■ **ENTRIES SHOWN**
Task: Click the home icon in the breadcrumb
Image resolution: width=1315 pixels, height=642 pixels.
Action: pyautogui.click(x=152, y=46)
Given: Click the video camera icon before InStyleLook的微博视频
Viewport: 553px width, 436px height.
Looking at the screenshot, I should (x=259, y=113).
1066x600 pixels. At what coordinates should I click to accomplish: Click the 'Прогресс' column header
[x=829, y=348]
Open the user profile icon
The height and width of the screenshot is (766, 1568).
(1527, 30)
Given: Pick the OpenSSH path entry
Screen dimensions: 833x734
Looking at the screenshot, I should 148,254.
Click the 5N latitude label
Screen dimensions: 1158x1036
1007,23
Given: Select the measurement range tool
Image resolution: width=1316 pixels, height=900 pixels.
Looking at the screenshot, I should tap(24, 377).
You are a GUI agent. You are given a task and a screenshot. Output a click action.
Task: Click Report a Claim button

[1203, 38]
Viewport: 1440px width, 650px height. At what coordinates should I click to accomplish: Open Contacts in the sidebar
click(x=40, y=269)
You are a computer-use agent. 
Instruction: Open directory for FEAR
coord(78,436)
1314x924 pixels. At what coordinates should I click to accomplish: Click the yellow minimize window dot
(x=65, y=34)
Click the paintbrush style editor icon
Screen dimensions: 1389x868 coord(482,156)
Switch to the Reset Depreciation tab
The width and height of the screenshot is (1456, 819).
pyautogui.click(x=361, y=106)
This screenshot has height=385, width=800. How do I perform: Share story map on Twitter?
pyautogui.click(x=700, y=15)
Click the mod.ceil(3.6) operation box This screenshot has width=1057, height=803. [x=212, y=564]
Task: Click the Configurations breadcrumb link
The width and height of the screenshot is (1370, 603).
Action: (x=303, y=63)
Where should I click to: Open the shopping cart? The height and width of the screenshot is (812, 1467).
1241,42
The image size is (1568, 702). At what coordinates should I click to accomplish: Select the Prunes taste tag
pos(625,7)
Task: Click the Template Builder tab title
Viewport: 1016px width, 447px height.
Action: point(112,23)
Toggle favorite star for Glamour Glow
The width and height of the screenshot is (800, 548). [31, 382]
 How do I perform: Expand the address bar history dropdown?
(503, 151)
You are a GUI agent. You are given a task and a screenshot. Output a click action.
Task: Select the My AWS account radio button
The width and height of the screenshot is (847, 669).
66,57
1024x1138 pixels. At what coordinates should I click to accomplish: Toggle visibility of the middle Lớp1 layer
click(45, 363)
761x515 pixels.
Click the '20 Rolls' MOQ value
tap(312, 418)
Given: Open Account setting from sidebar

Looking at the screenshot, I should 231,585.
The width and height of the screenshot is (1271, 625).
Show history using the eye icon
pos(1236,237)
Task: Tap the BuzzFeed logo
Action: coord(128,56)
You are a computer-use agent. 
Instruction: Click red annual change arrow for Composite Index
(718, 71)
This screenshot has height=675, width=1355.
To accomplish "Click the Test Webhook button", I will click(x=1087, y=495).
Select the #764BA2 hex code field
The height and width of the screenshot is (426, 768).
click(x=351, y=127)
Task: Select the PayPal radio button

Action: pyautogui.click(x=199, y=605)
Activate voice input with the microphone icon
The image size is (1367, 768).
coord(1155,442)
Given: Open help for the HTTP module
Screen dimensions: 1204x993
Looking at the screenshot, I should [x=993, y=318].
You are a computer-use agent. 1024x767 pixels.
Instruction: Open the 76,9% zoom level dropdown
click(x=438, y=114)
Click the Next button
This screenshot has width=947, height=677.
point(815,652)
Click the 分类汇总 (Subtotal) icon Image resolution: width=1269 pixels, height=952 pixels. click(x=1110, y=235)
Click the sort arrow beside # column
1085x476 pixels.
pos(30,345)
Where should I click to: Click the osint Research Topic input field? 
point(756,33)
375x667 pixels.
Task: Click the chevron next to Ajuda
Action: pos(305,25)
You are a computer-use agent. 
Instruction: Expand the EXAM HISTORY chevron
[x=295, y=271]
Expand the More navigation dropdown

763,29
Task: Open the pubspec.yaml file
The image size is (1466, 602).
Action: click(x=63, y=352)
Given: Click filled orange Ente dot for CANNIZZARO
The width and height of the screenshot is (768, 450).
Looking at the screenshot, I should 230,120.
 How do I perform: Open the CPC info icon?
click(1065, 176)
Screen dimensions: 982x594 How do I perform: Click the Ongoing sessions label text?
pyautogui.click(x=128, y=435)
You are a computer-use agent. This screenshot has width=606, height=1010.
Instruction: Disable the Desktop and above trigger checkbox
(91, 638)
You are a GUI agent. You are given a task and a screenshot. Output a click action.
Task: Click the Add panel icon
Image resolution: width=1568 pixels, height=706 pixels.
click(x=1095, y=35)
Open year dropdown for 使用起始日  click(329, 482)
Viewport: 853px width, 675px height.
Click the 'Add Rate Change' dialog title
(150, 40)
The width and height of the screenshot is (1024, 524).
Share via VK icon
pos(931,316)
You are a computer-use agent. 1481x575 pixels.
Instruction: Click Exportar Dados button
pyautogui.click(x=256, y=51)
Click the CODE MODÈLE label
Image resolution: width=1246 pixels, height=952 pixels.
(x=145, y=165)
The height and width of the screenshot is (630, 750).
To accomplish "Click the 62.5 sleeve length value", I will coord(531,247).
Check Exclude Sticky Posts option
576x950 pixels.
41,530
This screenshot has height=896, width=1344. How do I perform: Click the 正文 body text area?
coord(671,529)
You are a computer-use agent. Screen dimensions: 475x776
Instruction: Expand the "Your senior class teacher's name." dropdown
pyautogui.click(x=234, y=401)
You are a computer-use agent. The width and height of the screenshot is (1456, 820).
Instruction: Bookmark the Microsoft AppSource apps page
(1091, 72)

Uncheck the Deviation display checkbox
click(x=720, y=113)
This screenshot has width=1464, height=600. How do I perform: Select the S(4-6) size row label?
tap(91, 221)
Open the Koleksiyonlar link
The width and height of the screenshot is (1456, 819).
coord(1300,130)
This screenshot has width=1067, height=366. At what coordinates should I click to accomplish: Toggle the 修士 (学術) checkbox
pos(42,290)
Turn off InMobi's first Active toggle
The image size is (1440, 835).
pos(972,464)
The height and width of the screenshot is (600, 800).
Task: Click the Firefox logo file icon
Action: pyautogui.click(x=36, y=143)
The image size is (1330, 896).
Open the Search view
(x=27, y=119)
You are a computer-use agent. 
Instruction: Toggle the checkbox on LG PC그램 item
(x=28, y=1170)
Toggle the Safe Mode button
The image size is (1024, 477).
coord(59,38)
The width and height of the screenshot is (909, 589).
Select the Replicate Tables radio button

■ **SHORT EXERCISE**
Copy out the rows word for word, everything from the line containing "1314x924 pixels. At" down to the line containing "The width and height of the screenshot is (800, 548).", both of those lines included.

■ **EXPECTED ANSWER**
1314x924 pixels. At what coordinates should I click to accomplish: Click the yellow minimize window dot
(x=65, y=34)
Click the paintbrush style editor icon
Screen dimensions: 1389x868 coord(482,156)
Switch to the Reset Depreciation tab
The width and height of the screenshot is (1456, 819).
pyautogui.click(x=361, y=106)
This screenshot has height=385, width=800. How do I perform: Share story map on Twitter?
pyautogui.click(x=700, y=15)
Click the mod.ceil(3.6) operation box This screenshot has width=1057, height=803. [x=212, y=564]
Task: Click the Configurations breadcrumb link
The width and height of the screenshot is (1370, 603).
Action: (x=303, y=63)
Where should I click to: Open the shopping cart? The height and width of the screenshot is (812, 1467).
1241,42
The image size is (1568, 702). At what coordinates should I click to accomplish: Select the Prunes taste tag
pos(625,7)
Task: Click the Template Builder tab title
Viewport: 1016px width, 447px height.
Action: point(112,23)
Toggle favorite star for Glamour Glow
The width and height of the screenshot is (800, 548). [31, 382]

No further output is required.